A complex of webbers, loopers, bud worms, caterpillars etc occur on cashew flowers. Important species include,
- Hypatima haligramma M.
- Anarsia sp.
- Lamida moncusalis W.
- Nanaguna sp.
- Thylacoptila paurosema M.
- Archips sp.
- Euproctis sp.
- Aetholix flavibasalis G.
Other caterpillars are Dudua aprobola, Oenospila flavifusata, Tinolius sp., Perixera sp., Bombotelia jocosatrix etc.
- Infestation by lepidopterans especially by H. haligramma and Anarsia sp. starts soon after the emergence of inflorescences and panicle/bud expansion stage.
- The infestation by lepidopterans gradually increases from December first week reaching a peak during the last week of December or first fortnight of January.
- But the population of most of the lepidopteran species decreases drastically during March.
- Incidence of certain leaf feeding caterpillars like B. jocosatrix, O. flavifusata, Pingasa ruginaria, Perixera sp., Hyposidra spp., Euproctis sp. and A. flavibasalis can also be noticed on flowers between December and January especially during delayed flushing and early flowering seasons.
Symptoms of damage
- Damaged portions of buds, flowers, panicle rachis, drying of flowers, webbing of flower clumps and reduced nut set.
- In general, sprays taken up to manage TMB help in reducing most of the minor pests of cashew. But if management measures are not taken up timely, these inflorescence pests can cause significant yield loss.

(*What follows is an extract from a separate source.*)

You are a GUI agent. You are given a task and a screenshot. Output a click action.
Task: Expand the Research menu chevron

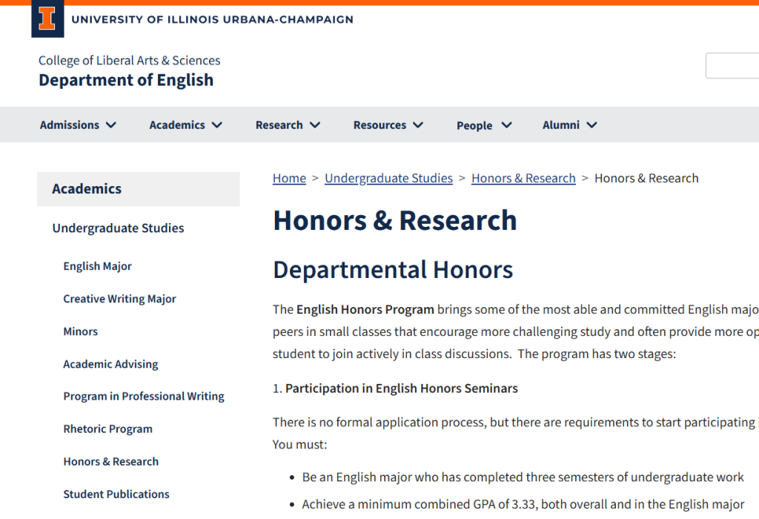click(315, 125)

- Studies indicate that timely application of insecticides against lepidopteran flower pests can minimize the yield loss by 20-50 per cent depending on the nature of pest infestations and damage intensity.
- Thus, though TMB damage is not seen, if inflorescence pests are severe, managing them at peak infestation period is essential to avoid yield loss.